Data records:
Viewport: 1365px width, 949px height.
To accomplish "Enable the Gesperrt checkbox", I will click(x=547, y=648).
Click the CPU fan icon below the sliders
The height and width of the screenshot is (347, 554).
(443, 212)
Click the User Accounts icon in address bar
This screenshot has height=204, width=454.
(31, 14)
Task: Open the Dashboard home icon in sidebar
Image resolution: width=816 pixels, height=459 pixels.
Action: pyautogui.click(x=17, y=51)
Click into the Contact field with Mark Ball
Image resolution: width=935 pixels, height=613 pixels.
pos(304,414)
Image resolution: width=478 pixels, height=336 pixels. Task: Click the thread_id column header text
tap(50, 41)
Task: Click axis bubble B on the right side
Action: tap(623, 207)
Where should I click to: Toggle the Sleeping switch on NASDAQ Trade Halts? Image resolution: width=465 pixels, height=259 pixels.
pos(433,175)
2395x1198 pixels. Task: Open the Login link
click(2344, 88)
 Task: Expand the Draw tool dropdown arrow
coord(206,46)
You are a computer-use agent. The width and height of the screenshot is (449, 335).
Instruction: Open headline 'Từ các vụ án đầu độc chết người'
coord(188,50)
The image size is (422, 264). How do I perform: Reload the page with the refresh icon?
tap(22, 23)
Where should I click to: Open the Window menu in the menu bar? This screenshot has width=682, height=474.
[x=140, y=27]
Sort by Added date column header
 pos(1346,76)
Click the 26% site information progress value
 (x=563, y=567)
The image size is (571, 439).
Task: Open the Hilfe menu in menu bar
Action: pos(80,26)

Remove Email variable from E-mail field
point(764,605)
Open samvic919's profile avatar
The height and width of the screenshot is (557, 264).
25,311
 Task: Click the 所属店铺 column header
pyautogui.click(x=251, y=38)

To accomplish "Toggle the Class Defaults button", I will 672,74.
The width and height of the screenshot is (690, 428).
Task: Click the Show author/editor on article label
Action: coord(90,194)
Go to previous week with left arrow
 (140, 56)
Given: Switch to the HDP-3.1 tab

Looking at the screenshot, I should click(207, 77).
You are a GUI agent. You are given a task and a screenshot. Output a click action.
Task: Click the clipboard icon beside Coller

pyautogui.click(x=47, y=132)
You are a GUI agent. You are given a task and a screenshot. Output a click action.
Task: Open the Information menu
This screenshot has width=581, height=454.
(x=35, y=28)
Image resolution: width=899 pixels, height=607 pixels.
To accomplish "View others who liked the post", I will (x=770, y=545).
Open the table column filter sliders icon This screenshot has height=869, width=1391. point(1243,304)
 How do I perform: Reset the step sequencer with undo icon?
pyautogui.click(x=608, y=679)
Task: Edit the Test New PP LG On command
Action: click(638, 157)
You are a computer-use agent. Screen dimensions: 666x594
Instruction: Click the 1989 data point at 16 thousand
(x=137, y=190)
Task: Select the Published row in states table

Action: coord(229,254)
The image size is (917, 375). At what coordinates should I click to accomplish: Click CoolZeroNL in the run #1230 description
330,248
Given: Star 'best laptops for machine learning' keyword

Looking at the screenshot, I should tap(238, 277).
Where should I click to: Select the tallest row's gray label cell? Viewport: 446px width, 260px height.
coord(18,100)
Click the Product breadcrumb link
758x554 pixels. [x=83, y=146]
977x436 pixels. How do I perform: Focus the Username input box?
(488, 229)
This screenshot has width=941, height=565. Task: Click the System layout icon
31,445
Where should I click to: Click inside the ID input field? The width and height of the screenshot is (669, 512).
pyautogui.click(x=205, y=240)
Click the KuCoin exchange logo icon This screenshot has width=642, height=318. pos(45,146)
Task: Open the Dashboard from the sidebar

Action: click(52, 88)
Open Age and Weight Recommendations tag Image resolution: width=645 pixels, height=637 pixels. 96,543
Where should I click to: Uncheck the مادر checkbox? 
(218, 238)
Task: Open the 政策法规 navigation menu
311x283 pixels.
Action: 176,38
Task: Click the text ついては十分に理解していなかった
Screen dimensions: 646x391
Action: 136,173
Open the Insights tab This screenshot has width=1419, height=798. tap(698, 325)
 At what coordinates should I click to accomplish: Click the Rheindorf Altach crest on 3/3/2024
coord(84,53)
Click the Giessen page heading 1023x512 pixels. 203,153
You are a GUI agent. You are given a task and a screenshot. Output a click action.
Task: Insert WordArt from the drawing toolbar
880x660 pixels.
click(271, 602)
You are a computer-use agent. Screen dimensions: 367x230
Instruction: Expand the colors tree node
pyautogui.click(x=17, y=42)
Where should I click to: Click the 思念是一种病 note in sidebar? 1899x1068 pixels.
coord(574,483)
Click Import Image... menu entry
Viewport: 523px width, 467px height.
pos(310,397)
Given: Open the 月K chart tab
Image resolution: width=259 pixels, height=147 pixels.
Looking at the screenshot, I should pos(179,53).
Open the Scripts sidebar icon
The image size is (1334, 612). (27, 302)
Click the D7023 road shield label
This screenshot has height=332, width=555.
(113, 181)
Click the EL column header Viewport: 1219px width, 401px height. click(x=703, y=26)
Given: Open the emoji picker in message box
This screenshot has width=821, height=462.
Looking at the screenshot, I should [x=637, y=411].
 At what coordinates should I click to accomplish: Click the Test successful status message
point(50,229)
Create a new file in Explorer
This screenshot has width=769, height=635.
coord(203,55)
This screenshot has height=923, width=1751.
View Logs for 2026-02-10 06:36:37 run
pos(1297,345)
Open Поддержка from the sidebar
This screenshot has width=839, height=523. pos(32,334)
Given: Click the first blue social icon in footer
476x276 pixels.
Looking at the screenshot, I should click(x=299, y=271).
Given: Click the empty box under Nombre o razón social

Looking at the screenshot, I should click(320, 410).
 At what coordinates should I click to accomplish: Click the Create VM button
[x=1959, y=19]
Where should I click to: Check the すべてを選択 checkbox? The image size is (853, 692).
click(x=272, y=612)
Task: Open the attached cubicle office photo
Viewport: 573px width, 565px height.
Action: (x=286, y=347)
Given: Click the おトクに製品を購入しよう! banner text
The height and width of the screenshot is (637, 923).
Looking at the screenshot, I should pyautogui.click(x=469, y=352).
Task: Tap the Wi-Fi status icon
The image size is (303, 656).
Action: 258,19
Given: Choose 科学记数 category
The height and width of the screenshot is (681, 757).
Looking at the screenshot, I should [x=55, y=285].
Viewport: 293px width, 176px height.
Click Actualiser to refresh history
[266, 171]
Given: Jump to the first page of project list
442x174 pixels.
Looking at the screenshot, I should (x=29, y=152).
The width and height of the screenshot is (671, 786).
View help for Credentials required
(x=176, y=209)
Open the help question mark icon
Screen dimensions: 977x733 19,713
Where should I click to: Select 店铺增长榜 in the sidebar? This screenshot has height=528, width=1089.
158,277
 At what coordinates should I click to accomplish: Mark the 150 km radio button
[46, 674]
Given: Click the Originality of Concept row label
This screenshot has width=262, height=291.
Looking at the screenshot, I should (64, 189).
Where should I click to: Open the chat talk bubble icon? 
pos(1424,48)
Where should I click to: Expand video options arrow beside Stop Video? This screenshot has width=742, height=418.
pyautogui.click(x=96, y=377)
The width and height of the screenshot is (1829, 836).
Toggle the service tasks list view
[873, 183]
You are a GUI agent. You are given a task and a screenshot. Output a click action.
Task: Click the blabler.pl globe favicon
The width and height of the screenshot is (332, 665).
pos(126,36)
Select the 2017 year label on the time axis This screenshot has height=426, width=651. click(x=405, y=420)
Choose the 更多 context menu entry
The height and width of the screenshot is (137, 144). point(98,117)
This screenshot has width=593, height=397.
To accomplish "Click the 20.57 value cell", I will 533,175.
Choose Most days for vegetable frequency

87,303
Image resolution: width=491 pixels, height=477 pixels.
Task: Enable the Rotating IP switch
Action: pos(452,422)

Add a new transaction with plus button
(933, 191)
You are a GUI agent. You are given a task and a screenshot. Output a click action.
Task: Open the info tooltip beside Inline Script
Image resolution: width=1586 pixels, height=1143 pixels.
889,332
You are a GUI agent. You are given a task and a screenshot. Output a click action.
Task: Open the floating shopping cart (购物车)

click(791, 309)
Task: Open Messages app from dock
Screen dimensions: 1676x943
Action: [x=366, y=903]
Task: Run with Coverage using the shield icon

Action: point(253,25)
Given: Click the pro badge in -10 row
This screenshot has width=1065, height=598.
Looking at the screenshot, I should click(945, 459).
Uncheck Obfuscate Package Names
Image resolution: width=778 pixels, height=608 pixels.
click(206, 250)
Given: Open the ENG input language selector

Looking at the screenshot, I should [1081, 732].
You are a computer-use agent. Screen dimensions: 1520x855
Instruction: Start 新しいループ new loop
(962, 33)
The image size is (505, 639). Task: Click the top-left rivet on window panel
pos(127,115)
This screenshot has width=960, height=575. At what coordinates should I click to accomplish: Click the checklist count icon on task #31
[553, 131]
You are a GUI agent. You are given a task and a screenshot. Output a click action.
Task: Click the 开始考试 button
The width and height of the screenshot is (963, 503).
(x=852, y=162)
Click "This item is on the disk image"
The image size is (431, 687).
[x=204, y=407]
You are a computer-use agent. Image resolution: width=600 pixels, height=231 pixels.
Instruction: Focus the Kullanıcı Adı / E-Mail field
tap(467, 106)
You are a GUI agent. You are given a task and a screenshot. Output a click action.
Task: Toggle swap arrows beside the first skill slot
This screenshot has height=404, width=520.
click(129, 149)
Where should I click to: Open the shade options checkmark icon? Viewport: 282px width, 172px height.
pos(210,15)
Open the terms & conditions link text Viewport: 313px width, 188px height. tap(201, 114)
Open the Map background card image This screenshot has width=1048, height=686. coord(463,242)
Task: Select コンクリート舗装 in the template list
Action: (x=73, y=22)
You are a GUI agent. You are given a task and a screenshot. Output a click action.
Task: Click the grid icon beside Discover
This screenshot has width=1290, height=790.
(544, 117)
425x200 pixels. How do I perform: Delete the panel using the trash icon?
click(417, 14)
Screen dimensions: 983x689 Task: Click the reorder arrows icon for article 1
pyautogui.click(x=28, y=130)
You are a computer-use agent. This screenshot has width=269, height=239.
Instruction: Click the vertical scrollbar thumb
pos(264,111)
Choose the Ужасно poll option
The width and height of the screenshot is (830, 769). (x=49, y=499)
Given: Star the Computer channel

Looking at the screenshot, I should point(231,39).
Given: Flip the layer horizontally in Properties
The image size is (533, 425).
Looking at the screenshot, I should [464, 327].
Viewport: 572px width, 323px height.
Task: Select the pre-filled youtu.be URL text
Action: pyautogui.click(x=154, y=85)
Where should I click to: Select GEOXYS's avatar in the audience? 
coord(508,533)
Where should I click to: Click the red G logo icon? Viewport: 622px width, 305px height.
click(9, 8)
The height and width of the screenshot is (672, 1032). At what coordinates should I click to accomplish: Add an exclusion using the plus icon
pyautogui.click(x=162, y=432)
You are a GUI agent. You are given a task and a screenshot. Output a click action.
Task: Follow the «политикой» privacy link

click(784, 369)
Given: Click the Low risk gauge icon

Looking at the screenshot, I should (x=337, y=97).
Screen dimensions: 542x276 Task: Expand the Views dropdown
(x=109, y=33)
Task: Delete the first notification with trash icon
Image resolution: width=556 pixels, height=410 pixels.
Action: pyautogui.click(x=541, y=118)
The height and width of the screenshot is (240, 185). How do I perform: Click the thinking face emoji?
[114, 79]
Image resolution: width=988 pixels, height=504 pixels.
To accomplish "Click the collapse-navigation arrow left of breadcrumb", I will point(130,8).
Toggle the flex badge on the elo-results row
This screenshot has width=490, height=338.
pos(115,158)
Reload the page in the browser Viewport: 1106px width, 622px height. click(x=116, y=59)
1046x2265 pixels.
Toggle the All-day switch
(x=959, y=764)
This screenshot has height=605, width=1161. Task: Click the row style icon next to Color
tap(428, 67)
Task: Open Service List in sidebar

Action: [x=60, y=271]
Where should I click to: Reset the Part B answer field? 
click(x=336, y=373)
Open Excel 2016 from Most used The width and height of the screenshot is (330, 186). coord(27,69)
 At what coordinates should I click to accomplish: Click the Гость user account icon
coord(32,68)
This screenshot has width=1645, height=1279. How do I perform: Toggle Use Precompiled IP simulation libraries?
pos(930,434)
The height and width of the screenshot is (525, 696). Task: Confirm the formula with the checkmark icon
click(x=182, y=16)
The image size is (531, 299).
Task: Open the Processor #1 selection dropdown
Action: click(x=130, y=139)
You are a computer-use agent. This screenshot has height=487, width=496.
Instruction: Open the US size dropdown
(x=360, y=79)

Aim of the task: Reproduce every line of the records above, from the first one down through the line containing "pos(1346,76)", with both ends included.

Full response:
Viewport: 1365px width, 949px height.
To accomplish "Enable the Gesperrt checkbox", I will click(x=547, y=648).
Click the CPU fan icon below the sliders
The height and width of the screenshot is (347, 554).
(443, 212)
Click the User Accounts icon in address bar
This screenshot has height=204, width=454.
(31, 14)
Task: Open the Dashboard home icon in sidebar
Image resolution: width=816 pixels, height=459 pixels.
Action: pyautogui.click(x=17, y=51)
Click into the Contact field with Mark Ball
Image resolution: width=935 pixels, height=613 pixels.
pos(304,414)
Image resolution: width=478 pixels, height=336 pixels. Task: Click the thread_id column header text
tap(50, 41)
Task: Click axis bubble B on the right side
Action: tap(623, 207)
Where should I click to: Toggle the Sleeping switch on NASDAQ Trade Halts? Image resolution: width=465 pixels, height=259 pixels.
pos(433,175)
2395x1198 pixels. Task: Open the Login link
click(2344, 88)
 Task: Expand the Draw tool dropdown arrow
coord(206,46)
You are a computer-use agent. The width and height of the screenshot is (449, 335).
Instruction: Open headline 'Từ các vụ án đầu độc chết người'
coord(188,50)
The image size is (422, 264). How do I perform: Reload the page with the refresh icon?
tap(22, 23)
Where should I click to: Open the Window menu in the menu bar? This screenshot has width=682, height=474.
[x=140, y=27]
Sort by Added date column header
 pos(1346,76)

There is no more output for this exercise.